→ **WHAT YOU WILL DO**: Retype the records word for word, from the start through the line containing "Looking at the screenshot, I should pos(287,1352).". Leave the pictures out.

START DATA SUPPLIED

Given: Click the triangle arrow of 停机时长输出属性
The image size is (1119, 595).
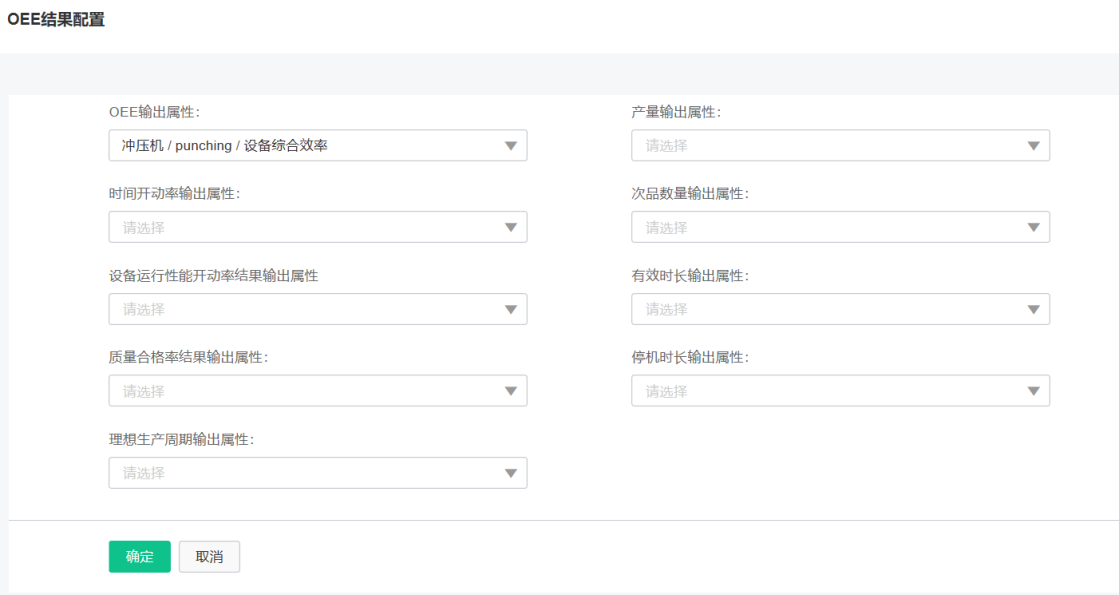Looking at the screenshot, I should tap(1033, 391).
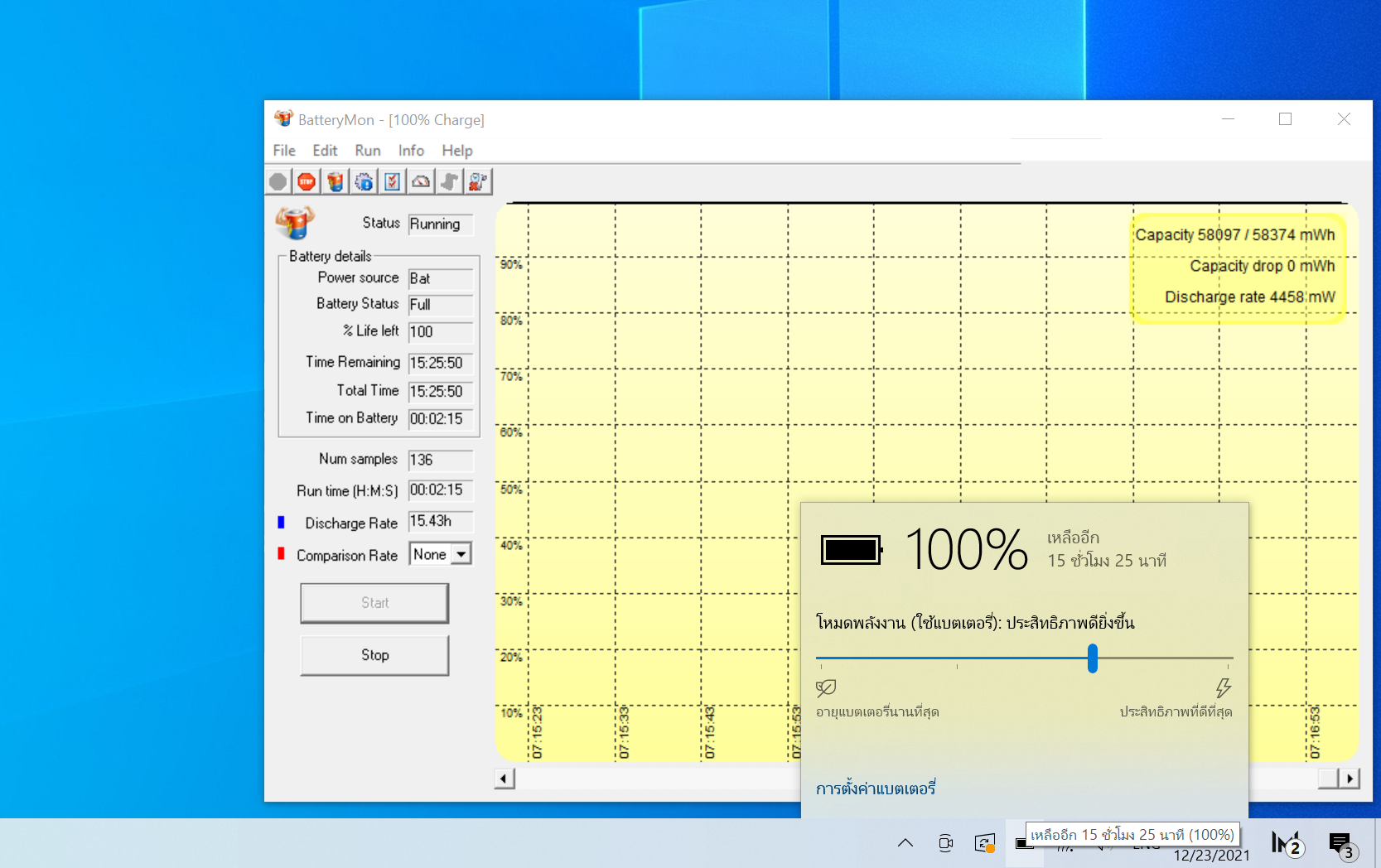Screen dimensions: 1381x868
Task: Open the File menu
Action: tap(283, 151)
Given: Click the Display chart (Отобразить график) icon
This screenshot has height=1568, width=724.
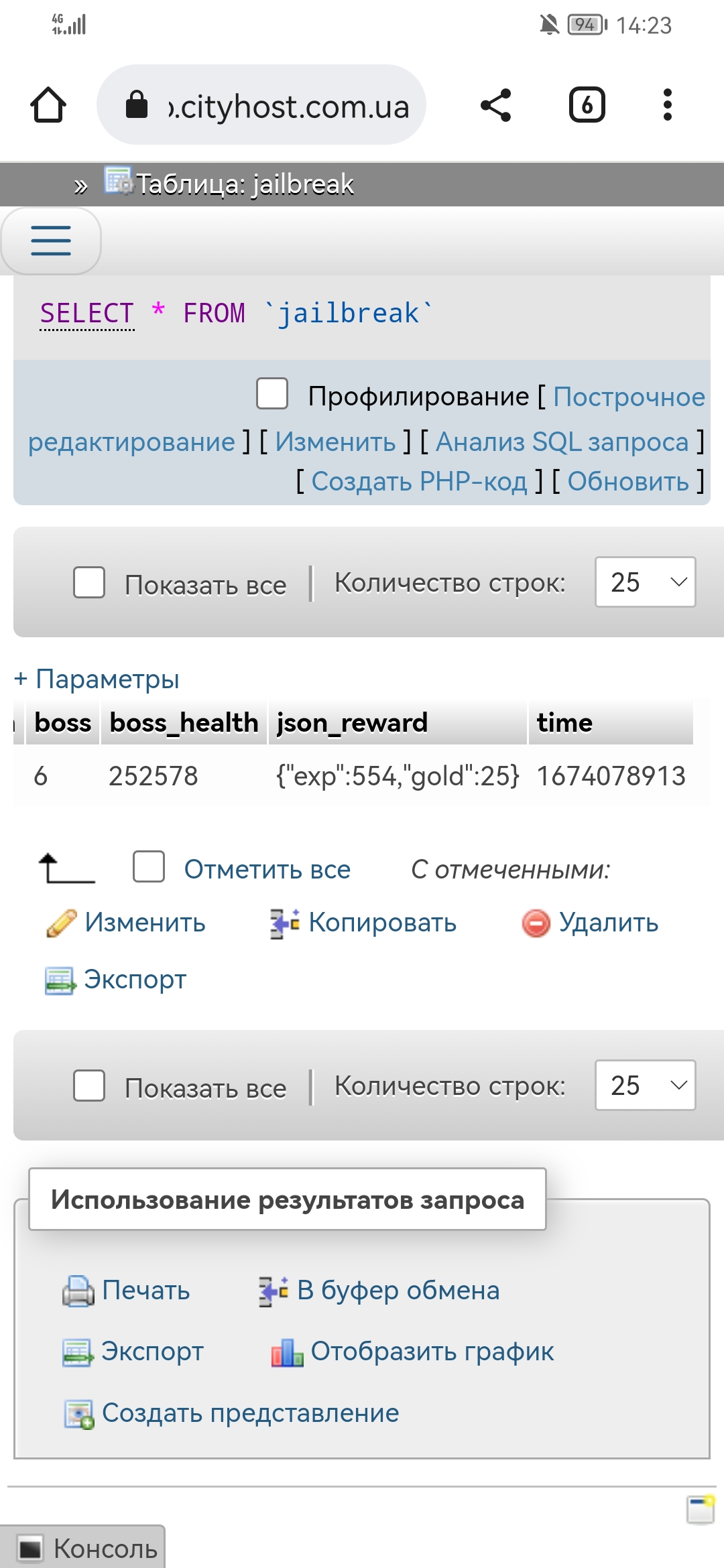Looking at the screenshot, I should pos(287,1352).

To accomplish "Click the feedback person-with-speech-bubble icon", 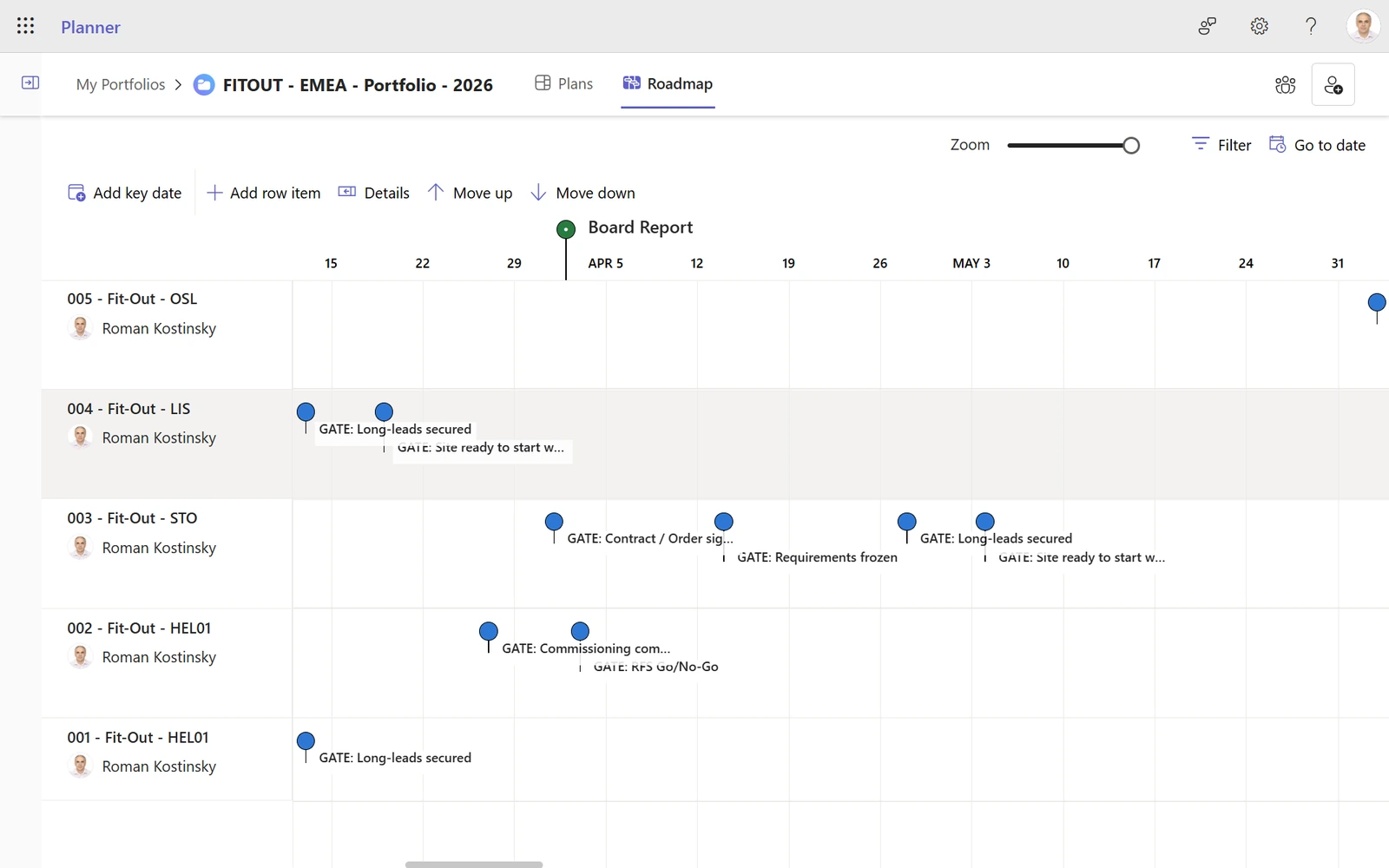I will coord(1207,26).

END DATA SUPPLIED

→ **RESULT**:
Given: Click the triangle arrow of 停机时长输出属性
The image size is (1119, 595).
Looking at the screenshot, I should tap(1033, 391).
Screen dimensions: 1381x868
Task: Open the File menu
Action: tap(283, 151)
Given: Click the Display chart (Отобразить график) icon
This screenshot has height=1568, width=724.
Looking at the screenshot, I should pos(287,1352).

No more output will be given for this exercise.